Leu39Ter mutation identified in the phospholamban gene in a patient with hypertrophic cardiomyopathy
Purpose: Hypertrophic cardiomyopathy (HCM) is an inherited cardiac disorder. Genetic screening of the 8 most common sarcomeric genes known to cause HCM, results in no mutation being identified in up to 60% of cases, indicating other genes account for the remainder of cases. Given the role of calcium homeostasis in the pathogenesis of HCM, this study screened the phospholamban (PLB) gene, a regulator of calcium entry into the sarcoplasmic reticulum, for causative mutations in a large HCM cohort.
Methods: Patients referred to the HCM Clinic at RPAH, Sydney were included in this study. Genomic DNA was extracted and the coding exon of the PLB gene was amplified by PCR and products were screened for sequence variants using high-performance liquid chromatography, followed by direct DNA sequencing and/or restriction enzyme digestion in selected cases.
Results: From 308 HCM probands studied, one sequence variant was identified in a 65y.o. female patient with mild clinical disease. The variant changed a conserved amino acid at codon 39 from a leucine to a termination codon (Leu39Stop), resulting in a truncated protein. The patient was heterozygous for the PLB mutation. This variant was not identified in over 100 healthy controls. No other variants were identified in the PLB gene in the remaining probands.

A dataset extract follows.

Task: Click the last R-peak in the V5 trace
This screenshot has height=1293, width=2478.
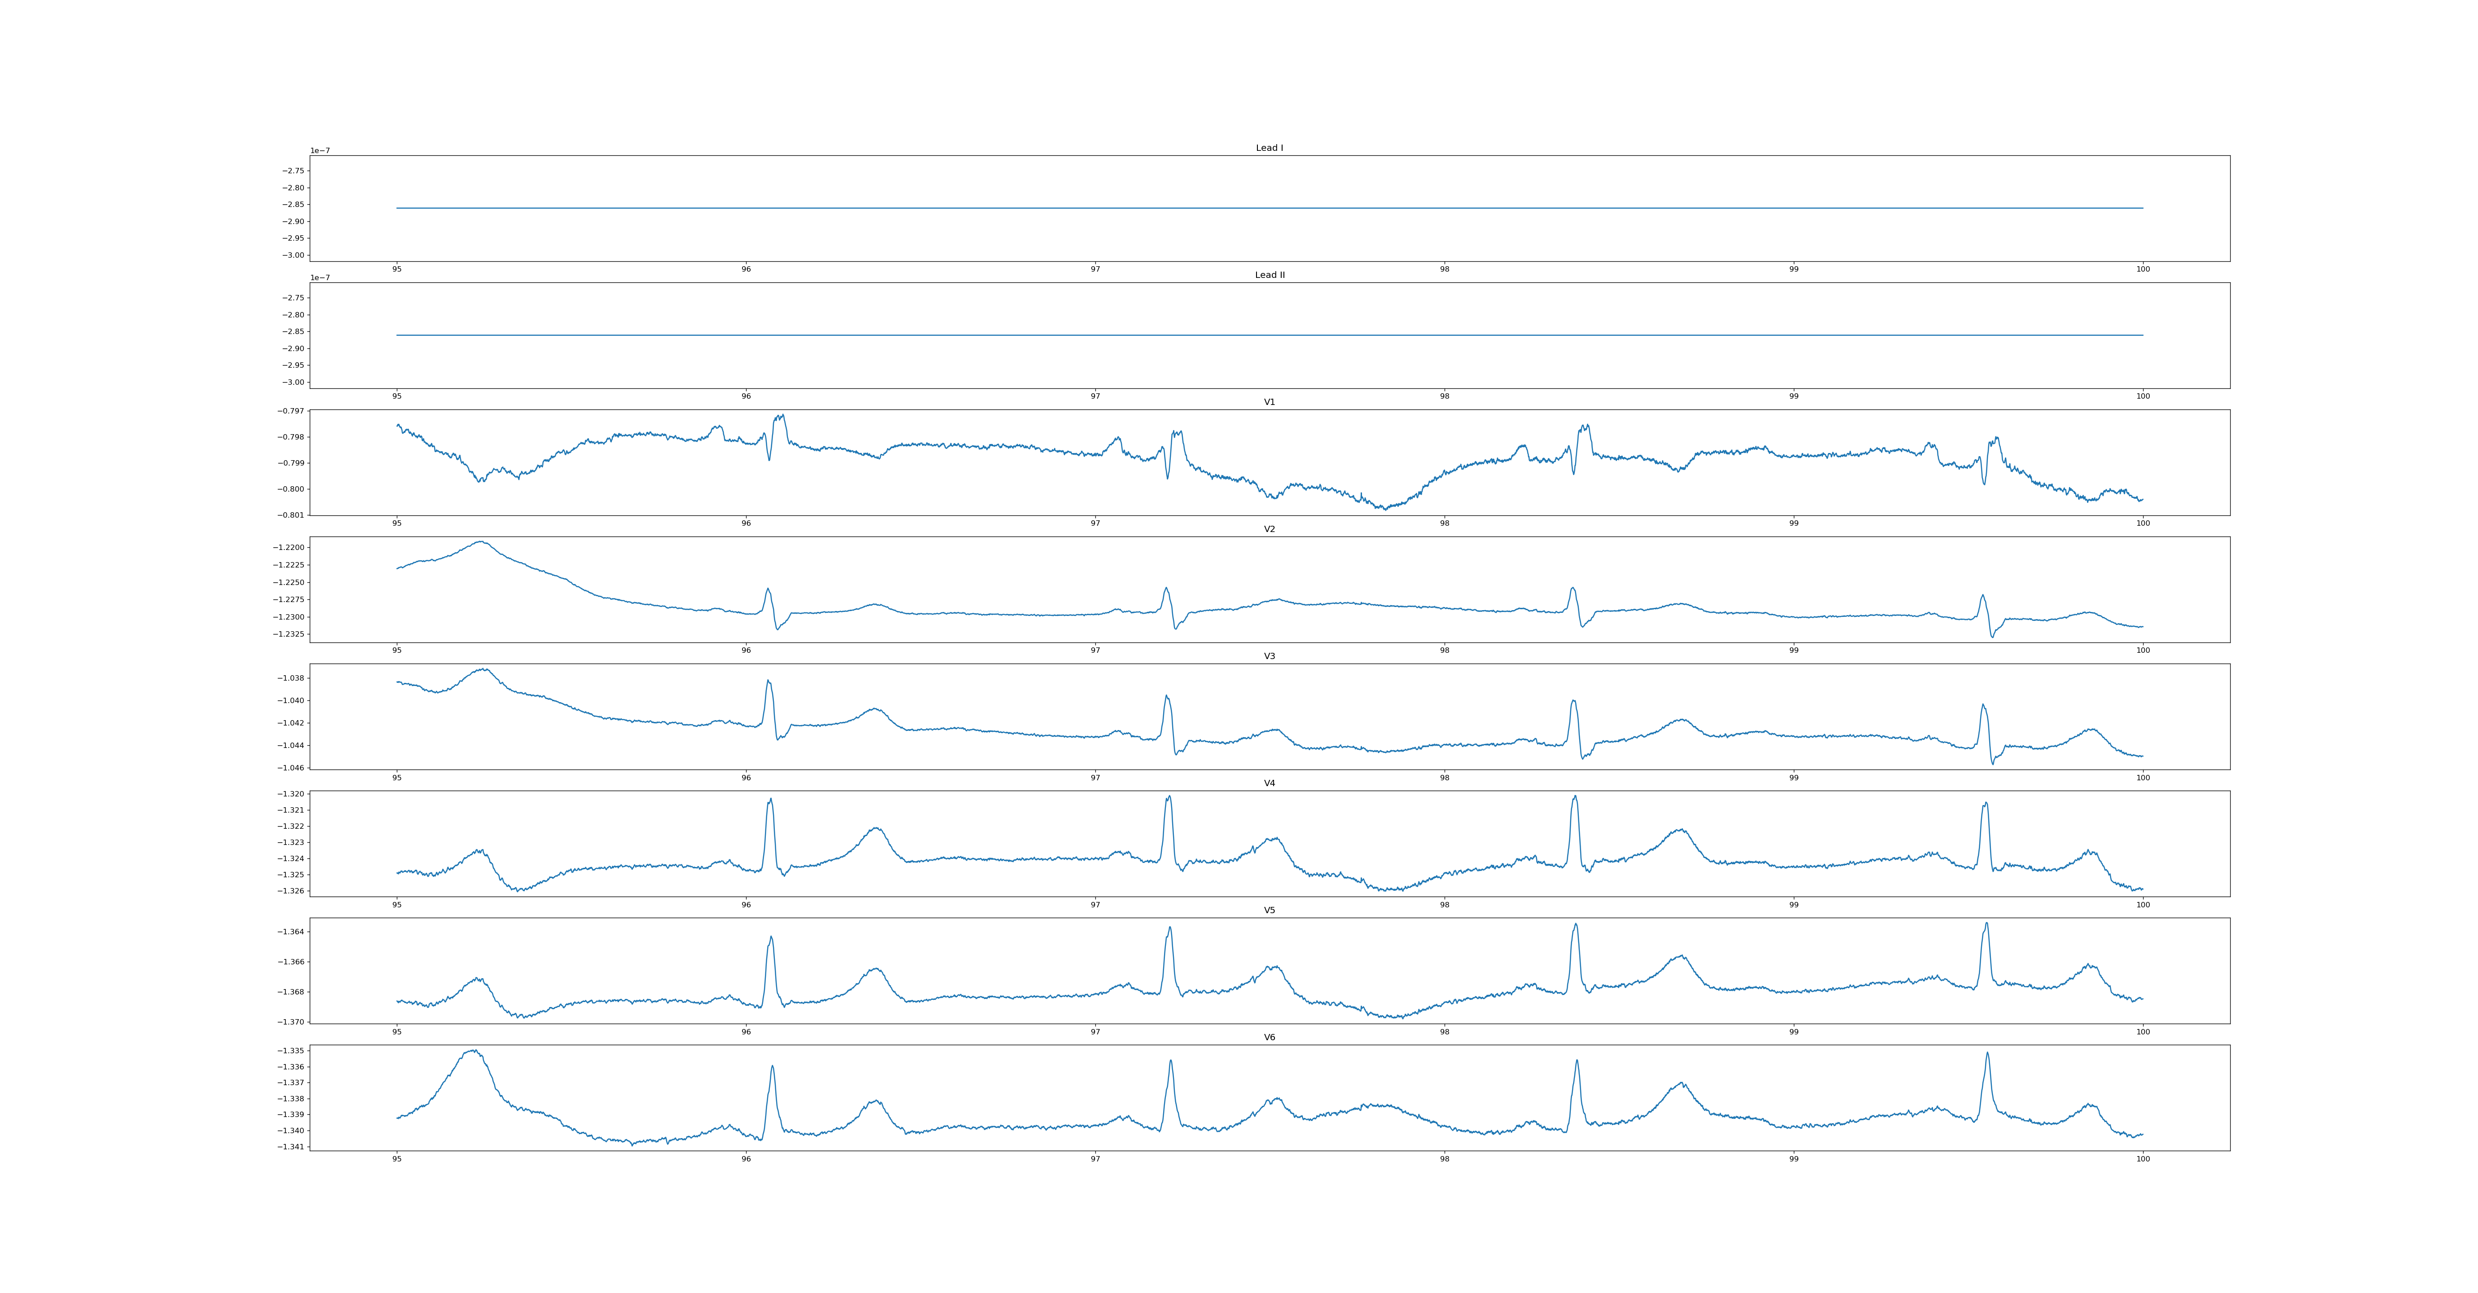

Conclusion: The heterozygous Leu39Stop mutation in the PLB gene is a rare mutation that leads to the development of HCM. Previous studies have shown individuals homozygous for this mutation develop dilated cardiomyopathy. These findings strongly suggest PLB function and regulation of calcium homeostasis are important in the pathogenesis of cardiomyopathies. PLB should therefore be considered as a candidate gene when screening HCM cohorts.